CPPIB is now helping to fund NextDC’s project in Sydney’s Horsley Park (Image: NextDC)
Already a major investor in AirTrunk, Canada’s largest pension fund manager has upped its bets on digital infrastructure in Australia through an A$76 million ($55 million) investment in Brisbane-based NextDC, according to documents filed with the ASX last week.
As part of an A$1.5 billion entitlement offer by the data centre operator, The Canada Pension Plan Investment Board acquired 36.75 million ordinary shares at A$12.70 per share, with the equity deal forming part of A$3.2 billion in fundraising by NextDC which includes another Canadian pension giant, La Caisse, last month buying A$1.7 billion in hybrid NextDC securities in a separate deal.

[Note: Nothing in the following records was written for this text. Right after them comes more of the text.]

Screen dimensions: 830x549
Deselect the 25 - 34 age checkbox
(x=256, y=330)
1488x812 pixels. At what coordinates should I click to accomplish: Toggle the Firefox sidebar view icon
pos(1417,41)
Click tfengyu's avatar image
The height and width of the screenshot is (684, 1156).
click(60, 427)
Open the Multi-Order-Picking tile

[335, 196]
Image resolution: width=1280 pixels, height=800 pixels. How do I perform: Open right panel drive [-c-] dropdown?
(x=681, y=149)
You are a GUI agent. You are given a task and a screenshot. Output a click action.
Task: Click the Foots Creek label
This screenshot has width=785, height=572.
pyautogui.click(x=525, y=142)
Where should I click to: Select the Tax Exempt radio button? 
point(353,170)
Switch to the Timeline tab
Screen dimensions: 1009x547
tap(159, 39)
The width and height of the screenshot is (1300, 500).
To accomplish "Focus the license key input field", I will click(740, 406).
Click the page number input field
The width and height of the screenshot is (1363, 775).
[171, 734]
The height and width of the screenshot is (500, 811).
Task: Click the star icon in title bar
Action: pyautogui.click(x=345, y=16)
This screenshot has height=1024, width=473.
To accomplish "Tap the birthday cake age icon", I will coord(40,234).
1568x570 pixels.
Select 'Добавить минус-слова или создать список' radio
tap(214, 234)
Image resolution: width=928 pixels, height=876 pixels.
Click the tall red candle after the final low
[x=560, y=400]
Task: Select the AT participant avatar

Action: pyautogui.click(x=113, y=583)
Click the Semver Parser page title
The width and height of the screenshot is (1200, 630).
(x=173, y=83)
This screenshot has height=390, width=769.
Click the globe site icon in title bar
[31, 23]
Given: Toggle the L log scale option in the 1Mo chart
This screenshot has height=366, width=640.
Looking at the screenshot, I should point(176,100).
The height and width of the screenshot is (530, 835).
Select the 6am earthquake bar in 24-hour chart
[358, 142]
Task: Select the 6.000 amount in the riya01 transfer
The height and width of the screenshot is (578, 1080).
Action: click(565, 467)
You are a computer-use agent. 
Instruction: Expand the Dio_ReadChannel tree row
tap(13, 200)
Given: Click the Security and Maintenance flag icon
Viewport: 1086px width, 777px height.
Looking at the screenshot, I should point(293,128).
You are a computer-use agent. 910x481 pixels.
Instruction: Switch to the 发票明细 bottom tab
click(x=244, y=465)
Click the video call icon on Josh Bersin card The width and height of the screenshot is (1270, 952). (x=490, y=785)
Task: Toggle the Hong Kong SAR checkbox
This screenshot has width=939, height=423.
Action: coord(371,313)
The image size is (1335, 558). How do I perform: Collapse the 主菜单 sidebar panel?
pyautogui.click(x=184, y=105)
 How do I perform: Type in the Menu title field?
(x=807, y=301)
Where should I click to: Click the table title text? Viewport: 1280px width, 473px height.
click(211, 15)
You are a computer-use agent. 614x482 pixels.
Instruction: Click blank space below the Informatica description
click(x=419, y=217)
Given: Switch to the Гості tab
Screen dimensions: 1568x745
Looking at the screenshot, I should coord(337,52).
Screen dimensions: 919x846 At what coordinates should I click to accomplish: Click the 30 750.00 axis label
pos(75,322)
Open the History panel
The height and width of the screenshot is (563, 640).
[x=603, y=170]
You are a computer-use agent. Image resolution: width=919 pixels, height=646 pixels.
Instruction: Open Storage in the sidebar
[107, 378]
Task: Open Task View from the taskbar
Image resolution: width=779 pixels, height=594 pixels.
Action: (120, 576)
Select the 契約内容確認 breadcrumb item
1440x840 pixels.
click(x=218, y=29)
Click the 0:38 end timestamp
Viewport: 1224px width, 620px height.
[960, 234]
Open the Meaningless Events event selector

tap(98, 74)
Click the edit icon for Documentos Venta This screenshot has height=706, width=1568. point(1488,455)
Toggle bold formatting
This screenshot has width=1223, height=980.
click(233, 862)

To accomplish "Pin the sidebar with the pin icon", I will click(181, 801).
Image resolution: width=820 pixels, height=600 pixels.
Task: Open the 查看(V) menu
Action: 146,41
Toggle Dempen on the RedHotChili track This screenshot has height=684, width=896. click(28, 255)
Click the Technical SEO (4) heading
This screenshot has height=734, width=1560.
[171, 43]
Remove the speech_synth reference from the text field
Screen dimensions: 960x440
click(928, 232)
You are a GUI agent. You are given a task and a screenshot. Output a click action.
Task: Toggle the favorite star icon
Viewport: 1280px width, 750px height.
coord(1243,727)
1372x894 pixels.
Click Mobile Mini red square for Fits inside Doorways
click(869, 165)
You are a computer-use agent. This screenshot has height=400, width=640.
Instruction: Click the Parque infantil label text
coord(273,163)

CPPIB has been building a data centre portfolio across Asia Pacific through a series of joint ventures and direct investments, including commitments in Japan, South Korea, and Hong Kong, in addition to having taken a 12 percent stake in Blackstone’s $16.1 billion buyout of AirTrunk in 2024, with the fund’s leadership having pointed to attractive fundamentals for digital infrastructure in the region.
“The demand for data centres in Asia Pacific continues to grow due to the increasing need for data processing and consumption,” said Max Biagosch, CPPIB’s senior managing director and global head of real assets, in a statement accompanying the fund’s $1.3 billion commitment to Ares Management’s Japan data centre fund in June 2025.
Canadian Support
CPPIB acquired the bulk of its position in NextDC — 5.74 million shares — on 30 April, the settlement date for the data centre operator’s institutional entitlement offer, with the A$12.70 entry price matching the rate specified in NextDC’s entitlement offer announced on 20 April.

Max Biagosch, global head of real assets and head of Europe for CPPIB
CPPIB’s purchase put it across the five percent threshold which required NextDC to disclose the investment under Australia’s corporations law.
The entitlement offer was one half of a A$3.2 billion capital plan NextDC unveiled on 20 April, targeting A$1.5 billion in new equity to fund expansion plans tied to a surge in forward orders for new capacity, including around A$1.5 billion to accelerate development of a data centre campus in Sydney’s Horsley Park area.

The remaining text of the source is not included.